*SELECTED EXCERPT*.

Effects of Cowpea-Amaranth Intercropping and Fertiliser Application on Soil Phosphatase Activities, Available Soil Phosphorus, and Crop Growth Response

Low available soil phosphorus (P) is associated with its immobility, which renders it unavailable for plant uptake. In addition, farmers normally apply inorganic fertilisers to legumes to activate soil-bound phosphorus using root exudates. Sufficient soil mineral nutrition is key to sustainable crop production, and hence food and nutritional security. The aim of this study was to quantify the acid and alkaline phosphatase activity as an indicator of P supply and availability under varying levels of nitrogen, phosphorus and potassium (NPK) fertilization and different cropping systems. An intercropping (cowpea and amaranth) and fertiliser (control, 25%, 50%, and 100% of the recommended NPK levels) field trial was laid out in a 2 × 4 factorial treatment structure in a completely randomized design (CRD) with four replications. There was higher acid and alkaline phosphatase activity in the rhizosphere of cowpea and amaranth grown as sole crops compared to those from intercropping. The cowpea and amaranth plants grown without fertiliser or 25% NPK had the highest rhizospheric phosphatase activity, while 100% NPK application exhibited the least. The markedly higher phosphatase activity from the low fertiliser application treatments indicates the possible stimulation of microbial activity to supplement P demands for the crops. The study revealed that the application of lower rates inorganic fertilisers in a legume intercrop stimulates the activity of the phosphatase enzymes, which can subsequently liberate soil-bound phosphorus. Plant tissue phosphorus concentration of cowpea and amaranth plants increased proportionately to the increase in fertiliser application up to 50% of the recommended NPK level. The land equivalent ratio (LER) was greater than 1, indicating that it is more beneficial to intercrop cowpea and amaranth as opposed to growing them as sole crops. Overall, the application of NPK fertilizer to amounts of up to 50%, based on the results of this study, appear to be better than 100% in terms of biomass accumulation and phosphate activity.

*EXERCISE GOAL*.
Answer these questions from the intercropping study summary above:
(a) How many replications did the field trial use?
(b) Which fertilizer treatments produced the highest rhizospheric phosphatase activity in cowpea and amaranth?
(c) What did a land equivalent ratio greater than 1 indicate?

*COLLECTED MATERIAL*.
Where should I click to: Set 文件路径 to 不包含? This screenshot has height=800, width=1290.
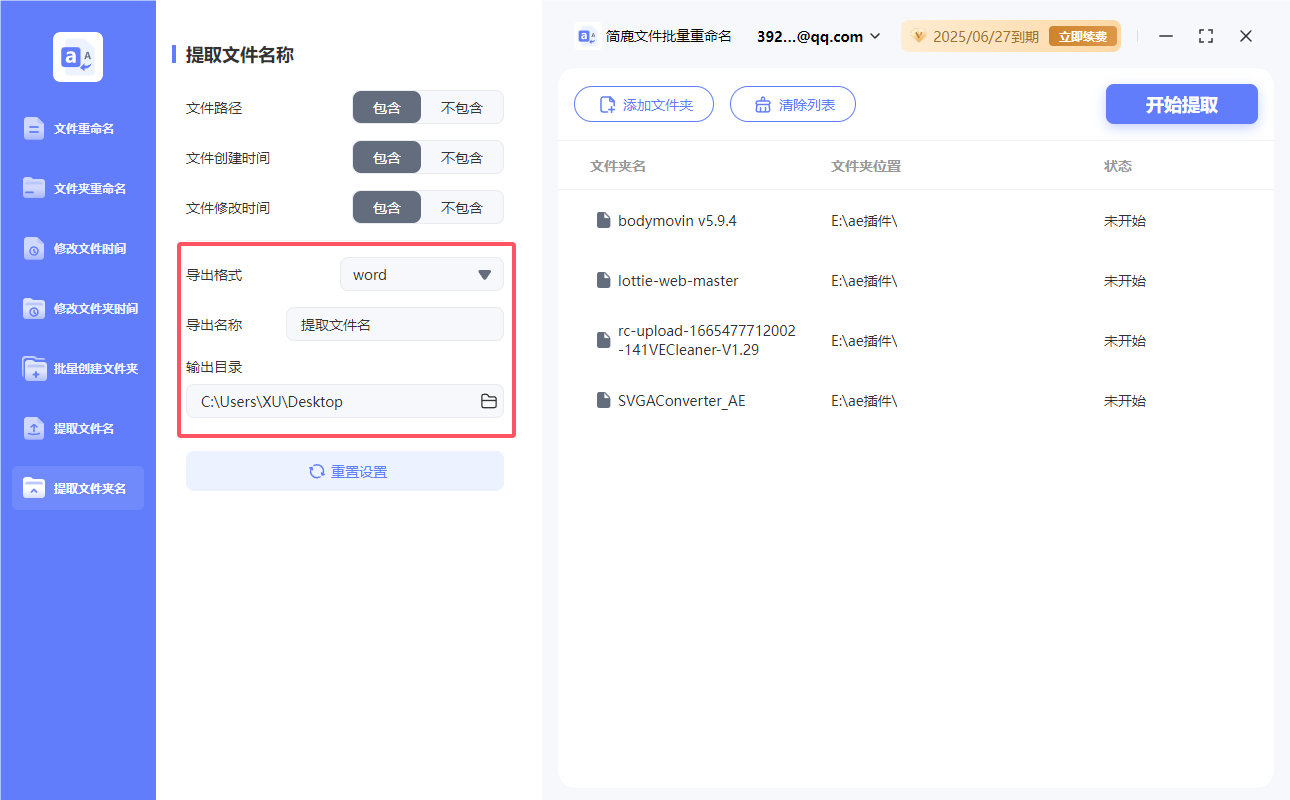click(462, 107)
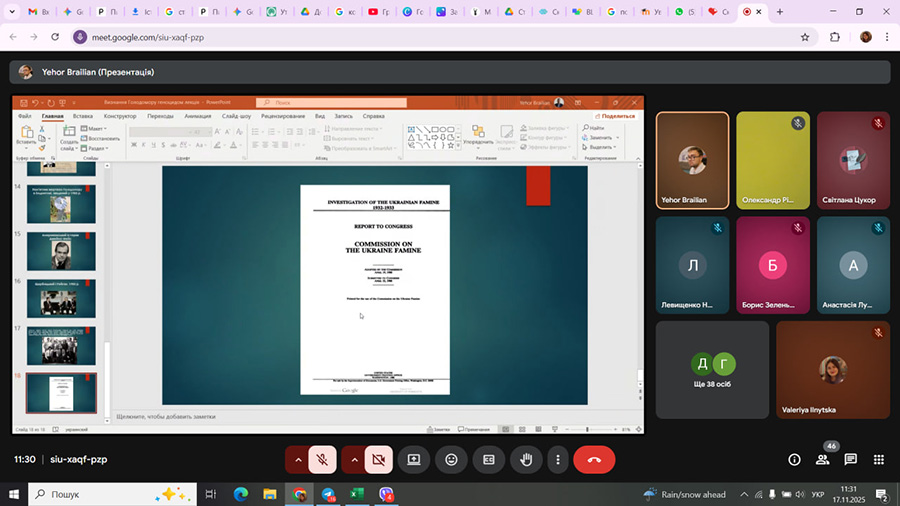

*TASK RESULT*.
(a) Four.
(b) No fertilizer and 25% NPK.
(c) It is more beneficial to intercrop cowpea and amaranth than to grow them as sole crops.